Welcome

Pascal Griener

The Art Experience During the Enlightenment Publication date : May 17, 2010

“This book owes a lot to my adolescent experiences. For a long time I used to skip classes at the lycée, to spend entire afternoons wandering around the Louvre. I wasn't trying to increase my knowledge. I just abandoned myself to the contemplation of a small number of works — and always the same ones. A few hours later, I would enter into the poetic world into which they invited each viewer. And then the objects of my contemplations would detach themselves from their material support. They would suddenly become immaterial images. The paintings exhibited existed only because I viewed them; yet once looked at, they produced memorable, complex, precise constructions that could not be reduced to simple mental images. Increasingly, those constructions were stored in my mind, so I could remember them at will and query them. With the passing of time, these reasoned contemplations seemed to me to possess an almost objective character. The idea of dedicating my life to such experiences attracted me, though I didn't know how to go about it. To me, those secret sessions had nothing to do with academic art history. It took ten years for me to realise that I was mistaken. Forty years later, I now see that this youthful experience was scarcely new.
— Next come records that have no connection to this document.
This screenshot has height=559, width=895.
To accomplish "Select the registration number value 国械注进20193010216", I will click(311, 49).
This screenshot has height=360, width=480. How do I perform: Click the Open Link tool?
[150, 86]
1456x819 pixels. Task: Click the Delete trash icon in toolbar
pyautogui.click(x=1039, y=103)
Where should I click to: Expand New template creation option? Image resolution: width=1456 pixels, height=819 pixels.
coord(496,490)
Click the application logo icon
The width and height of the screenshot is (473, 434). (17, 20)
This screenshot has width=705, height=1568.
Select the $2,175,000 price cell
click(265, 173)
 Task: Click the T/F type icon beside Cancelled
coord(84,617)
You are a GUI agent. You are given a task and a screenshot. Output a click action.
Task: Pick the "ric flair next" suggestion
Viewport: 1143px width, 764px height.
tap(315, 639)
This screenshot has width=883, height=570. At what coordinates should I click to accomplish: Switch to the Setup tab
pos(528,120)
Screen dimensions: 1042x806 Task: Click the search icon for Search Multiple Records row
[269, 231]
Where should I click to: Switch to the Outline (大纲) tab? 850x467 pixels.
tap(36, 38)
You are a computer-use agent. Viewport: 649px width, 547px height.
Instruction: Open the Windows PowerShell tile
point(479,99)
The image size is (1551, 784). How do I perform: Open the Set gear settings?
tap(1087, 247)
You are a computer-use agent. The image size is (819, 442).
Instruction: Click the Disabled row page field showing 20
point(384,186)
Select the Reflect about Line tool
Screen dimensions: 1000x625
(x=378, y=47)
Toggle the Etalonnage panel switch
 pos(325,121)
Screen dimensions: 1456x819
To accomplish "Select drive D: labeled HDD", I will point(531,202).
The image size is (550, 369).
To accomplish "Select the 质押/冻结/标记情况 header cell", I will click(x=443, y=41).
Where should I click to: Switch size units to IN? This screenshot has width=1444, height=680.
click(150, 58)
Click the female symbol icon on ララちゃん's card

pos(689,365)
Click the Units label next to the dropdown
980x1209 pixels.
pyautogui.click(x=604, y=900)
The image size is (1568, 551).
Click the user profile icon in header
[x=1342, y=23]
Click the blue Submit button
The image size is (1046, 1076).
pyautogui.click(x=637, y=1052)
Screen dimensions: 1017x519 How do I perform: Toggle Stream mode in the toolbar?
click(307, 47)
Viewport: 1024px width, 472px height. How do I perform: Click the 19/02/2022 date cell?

It was born in the eighteenth century.” Pascal Griener

This way of looking at painting dates back the eighteenth century, when new venues (cabinets, galleries) made possible new forms of aesthetic experience and the emergence of the sensitive subject. This is what the great art historian Pascal Griener, a follower of the British art historian Francis Haskell, describes here as he examines most notably the changes that curiosity and aesthetic experience underwent, the institution of the gallery, the emergence of the connoisseur, the transformations in art history, etc.

This is the history of how the modern Western world constructed the way we look at painting, its venues and codes.

The aesthetic experience is not a simple one: it implies a context, a construction and cultural values that have a history. This book shows how the European eighteenth century laid the foundations of how we look at painting.

This innovative work will be a landmark in European art history.

Pascal Griener teaches art history at the University of Neuchâtel, Switzerland.